Des responsables du secteur des services financiers, qui représente environ 12% de l'économie britannique, ont indiqué à Reuters que les tentatives de Theresa May de conclure un accord de transition avec l'UE arrivaient trop tard et qu'ils n'avaient pas d'autre choix que de commencer à restructurer.

Les grandes chaînes de supermarchés comme Tesco ou Sainsbury's travaillent avec leurs fournisseurs pour identifier retards, pénuries et hausses de prix susceptibles d'intervenir et ont repéré des fournisseurs alternatifs, selon des sources du secteur.

L'incertitude est particulièrement pesante pour le secteur manufacturier pour lequel toute restructuration de la production est risquée vu la faiblesse de ses marges. Il retient ses investissements et se prépare à de nouvelles règles qui lui permettraient de vendre en Europe même s'il n'y a pas d'accord.

"Le retard est si important et l'incertitude si grande que les entreprises sont obligées de lancer la mise en oeuvre de leurs plans", souligne le patron d'un grand groupe britannique.

Paul Drechsler, président de la fédération patronale CBI (Confederation of British Industry), conclut que les entreprises doivent se préparer au pire, tout en espérant le meilleur.

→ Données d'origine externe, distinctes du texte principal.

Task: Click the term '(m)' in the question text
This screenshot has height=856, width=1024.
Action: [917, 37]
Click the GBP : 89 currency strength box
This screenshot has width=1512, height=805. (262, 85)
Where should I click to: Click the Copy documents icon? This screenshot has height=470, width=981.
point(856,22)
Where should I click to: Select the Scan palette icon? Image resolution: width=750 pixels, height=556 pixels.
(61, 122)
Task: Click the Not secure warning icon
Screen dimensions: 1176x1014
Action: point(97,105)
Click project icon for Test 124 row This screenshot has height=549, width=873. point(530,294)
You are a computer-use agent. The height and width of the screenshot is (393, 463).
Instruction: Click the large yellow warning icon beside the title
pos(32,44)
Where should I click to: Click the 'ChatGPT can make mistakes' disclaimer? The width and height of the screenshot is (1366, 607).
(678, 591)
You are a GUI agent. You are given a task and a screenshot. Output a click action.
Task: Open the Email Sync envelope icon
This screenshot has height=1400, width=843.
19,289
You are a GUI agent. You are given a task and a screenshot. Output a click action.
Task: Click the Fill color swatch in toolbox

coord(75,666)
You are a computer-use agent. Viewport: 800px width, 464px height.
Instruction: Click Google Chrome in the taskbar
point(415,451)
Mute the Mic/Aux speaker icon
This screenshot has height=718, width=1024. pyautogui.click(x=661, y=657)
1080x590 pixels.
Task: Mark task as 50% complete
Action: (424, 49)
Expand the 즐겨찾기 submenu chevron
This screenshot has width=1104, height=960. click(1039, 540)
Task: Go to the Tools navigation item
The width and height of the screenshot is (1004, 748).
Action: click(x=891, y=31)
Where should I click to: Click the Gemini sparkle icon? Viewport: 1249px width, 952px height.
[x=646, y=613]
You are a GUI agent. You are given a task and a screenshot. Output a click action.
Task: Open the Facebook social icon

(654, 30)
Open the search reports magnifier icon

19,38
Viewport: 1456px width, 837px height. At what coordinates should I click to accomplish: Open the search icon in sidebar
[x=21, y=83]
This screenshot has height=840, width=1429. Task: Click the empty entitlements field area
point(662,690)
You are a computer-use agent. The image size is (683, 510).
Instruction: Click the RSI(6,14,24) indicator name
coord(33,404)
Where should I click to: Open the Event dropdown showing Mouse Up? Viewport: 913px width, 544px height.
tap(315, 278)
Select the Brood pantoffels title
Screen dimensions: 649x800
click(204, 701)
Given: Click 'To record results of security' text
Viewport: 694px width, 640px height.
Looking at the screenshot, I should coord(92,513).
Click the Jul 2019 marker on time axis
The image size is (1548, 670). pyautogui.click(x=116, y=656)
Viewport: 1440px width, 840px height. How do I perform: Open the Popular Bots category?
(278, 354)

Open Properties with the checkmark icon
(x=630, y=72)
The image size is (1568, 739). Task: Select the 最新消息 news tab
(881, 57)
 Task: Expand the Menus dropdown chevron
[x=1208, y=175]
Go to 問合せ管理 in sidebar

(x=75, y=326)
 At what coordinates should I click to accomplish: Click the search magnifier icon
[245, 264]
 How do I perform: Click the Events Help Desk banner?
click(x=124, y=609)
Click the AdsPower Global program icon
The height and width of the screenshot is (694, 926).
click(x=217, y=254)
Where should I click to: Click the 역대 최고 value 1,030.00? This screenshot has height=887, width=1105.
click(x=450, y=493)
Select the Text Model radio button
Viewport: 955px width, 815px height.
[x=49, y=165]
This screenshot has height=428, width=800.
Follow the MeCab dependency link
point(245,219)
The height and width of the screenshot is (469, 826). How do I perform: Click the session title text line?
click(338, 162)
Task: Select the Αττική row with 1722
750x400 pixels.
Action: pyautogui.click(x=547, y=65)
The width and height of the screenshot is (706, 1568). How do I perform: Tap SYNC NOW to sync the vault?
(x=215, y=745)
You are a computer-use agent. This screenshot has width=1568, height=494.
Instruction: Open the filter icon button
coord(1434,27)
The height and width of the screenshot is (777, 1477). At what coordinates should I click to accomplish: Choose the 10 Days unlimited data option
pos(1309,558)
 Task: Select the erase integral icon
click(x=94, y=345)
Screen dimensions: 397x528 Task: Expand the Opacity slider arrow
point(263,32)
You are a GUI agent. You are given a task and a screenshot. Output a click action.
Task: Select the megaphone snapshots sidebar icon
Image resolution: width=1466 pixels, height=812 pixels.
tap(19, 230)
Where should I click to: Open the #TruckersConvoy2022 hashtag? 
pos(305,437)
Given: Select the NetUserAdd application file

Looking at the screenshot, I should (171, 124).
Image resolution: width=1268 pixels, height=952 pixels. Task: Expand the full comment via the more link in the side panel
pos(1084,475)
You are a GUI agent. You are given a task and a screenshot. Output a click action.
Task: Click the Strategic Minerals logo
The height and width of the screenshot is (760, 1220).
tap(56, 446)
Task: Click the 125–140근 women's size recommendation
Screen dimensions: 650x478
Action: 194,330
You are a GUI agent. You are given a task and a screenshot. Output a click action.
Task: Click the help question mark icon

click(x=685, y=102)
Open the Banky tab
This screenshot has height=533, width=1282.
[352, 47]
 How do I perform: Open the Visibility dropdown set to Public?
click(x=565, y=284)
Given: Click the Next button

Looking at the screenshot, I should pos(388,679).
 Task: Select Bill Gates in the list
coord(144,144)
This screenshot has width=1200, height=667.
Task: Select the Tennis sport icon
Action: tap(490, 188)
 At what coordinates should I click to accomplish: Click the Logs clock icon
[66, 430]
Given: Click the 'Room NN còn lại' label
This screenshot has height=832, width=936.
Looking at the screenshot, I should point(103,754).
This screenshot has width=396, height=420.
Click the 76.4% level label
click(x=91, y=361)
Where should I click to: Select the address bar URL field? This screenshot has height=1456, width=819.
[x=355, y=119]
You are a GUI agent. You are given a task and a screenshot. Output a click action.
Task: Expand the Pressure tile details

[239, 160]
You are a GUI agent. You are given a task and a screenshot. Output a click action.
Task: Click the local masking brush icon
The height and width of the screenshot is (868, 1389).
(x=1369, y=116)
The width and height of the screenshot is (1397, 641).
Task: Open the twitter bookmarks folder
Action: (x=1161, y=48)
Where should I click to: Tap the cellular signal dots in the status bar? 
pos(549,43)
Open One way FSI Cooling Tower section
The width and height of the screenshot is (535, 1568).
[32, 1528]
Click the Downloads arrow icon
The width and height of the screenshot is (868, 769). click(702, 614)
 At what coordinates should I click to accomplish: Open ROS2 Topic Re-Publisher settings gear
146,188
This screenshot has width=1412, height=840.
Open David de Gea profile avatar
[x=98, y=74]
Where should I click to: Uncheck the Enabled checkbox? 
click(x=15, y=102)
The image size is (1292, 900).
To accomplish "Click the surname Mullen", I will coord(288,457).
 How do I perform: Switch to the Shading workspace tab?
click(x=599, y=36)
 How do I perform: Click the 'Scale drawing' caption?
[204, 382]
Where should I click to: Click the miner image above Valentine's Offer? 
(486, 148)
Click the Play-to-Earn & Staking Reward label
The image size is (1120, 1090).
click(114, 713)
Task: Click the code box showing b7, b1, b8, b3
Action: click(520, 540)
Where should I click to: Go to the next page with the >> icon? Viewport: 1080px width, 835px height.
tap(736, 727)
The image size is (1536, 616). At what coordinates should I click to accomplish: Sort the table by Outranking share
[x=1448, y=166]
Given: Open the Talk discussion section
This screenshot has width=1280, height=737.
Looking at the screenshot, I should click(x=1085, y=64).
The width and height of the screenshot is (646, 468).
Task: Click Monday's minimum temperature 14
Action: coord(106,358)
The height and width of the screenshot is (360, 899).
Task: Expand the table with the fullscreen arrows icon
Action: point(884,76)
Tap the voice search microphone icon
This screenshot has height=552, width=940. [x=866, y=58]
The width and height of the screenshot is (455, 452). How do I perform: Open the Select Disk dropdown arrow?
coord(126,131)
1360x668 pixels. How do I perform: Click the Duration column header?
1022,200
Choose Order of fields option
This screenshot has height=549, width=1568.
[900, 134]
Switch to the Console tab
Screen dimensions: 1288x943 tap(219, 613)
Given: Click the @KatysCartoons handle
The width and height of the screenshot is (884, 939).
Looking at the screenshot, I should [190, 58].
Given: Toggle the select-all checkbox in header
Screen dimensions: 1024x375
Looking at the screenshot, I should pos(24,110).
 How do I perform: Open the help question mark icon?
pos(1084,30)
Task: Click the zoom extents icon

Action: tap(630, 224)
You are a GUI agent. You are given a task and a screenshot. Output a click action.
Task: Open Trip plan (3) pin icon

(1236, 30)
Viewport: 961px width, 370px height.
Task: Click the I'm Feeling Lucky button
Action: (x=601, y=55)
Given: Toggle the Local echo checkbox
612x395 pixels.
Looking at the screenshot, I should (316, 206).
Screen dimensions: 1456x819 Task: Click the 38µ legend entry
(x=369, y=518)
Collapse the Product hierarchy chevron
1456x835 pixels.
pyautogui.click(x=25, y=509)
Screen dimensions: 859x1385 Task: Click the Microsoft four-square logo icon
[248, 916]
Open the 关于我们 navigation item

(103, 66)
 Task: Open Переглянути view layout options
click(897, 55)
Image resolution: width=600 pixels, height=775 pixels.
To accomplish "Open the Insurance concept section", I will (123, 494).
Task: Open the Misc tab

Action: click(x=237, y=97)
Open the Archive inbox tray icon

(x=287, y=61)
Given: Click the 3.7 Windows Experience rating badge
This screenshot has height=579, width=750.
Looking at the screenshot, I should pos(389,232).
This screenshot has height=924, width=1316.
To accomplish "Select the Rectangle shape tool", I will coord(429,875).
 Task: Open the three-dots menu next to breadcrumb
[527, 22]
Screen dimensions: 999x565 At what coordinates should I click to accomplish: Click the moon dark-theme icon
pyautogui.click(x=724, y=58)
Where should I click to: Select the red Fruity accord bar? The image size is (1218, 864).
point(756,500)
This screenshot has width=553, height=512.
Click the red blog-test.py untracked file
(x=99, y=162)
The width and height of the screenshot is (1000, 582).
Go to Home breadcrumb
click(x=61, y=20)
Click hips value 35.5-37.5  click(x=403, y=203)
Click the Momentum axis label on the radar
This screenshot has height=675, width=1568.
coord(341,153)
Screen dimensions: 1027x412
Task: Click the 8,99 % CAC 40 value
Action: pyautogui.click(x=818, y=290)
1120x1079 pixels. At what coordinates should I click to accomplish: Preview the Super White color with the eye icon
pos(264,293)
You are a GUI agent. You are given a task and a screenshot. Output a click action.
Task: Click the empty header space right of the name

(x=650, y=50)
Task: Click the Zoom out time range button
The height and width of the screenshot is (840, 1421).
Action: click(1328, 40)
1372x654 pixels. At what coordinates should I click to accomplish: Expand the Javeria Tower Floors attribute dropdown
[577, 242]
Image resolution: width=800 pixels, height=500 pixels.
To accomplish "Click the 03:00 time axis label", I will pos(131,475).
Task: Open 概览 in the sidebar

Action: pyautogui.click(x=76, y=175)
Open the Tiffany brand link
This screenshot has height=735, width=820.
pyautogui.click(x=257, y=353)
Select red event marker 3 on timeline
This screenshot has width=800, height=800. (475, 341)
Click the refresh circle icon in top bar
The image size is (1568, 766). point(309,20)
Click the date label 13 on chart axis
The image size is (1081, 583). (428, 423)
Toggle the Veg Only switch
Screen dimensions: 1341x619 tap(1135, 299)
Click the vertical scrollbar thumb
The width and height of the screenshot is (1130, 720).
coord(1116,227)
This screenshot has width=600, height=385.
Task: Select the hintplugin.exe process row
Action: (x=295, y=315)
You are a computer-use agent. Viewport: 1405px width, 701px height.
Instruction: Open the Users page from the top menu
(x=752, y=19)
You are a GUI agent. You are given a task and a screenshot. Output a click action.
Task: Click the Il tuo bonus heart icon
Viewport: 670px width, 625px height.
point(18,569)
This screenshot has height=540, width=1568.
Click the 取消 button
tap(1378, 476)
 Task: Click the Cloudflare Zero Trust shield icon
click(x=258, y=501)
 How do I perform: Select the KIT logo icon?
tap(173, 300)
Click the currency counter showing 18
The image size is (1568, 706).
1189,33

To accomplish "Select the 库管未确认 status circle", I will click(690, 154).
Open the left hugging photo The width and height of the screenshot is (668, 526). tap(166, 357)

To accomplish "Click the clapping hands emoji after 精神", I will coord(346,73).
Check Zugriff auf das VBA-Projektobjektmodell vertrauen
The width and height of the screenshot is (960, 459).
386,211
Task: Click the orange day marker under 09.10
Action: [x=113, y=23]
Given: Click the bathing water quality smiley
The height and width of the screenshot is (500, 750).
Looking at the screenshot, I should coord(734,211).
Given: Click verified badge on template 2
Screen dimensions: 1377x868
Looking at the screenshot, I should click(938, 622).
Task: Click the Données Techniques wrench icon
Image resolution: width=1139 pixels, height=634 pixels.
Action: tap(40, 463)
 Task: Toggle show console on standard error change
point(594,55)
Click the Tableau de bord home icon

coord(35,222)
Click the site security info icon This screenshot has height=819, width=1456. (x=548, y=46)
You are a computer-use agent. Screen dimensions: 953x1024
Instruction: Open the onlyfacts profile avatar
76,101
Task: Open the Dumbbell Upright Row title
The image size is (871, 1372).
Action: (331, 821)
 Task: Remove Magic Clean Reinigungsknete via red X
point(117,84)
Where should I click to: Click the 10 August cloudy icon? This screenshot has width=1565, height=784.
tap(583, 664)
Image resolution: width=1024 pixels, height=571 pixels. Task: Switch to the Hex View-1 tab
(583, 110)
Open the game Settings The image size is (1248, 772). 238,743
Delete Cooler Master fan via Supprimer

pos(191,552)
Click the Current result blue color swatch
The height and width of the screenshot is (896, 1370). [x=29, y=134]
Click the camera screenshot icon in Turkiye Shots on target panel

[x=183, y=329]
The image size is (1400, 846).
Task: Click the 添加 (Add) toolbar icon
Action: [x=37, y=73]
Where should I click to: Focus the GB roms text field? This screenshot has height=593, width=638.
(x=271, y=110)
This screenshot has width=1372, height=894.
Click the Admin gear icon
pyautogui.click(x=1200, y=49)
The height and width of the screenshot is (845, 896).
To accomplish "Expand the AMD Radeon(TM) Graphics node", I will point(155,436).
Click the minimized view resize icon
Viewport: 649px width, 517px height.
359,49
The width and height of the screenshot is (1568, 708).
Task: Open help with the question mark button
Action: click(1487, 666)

"Aucune société ne souhaite déplacer des emplois ou sa production mais elles le feront s'il le faut", a-t-il dit. "Il n'y a pas de temps à perdre. Pour l'instant, elles ont besoin de connaître les détails d'un éventuel accord de transition; il y a péril en la demeure à ce sujet".

Londres et Bruxelles s'efforcent de reprendre les négociations cette semaine mais le président d'une banque internationale a rapporté que ses dirigeants avaient décidé de se préparer au pire lors d'une conférence téléphonique mardi.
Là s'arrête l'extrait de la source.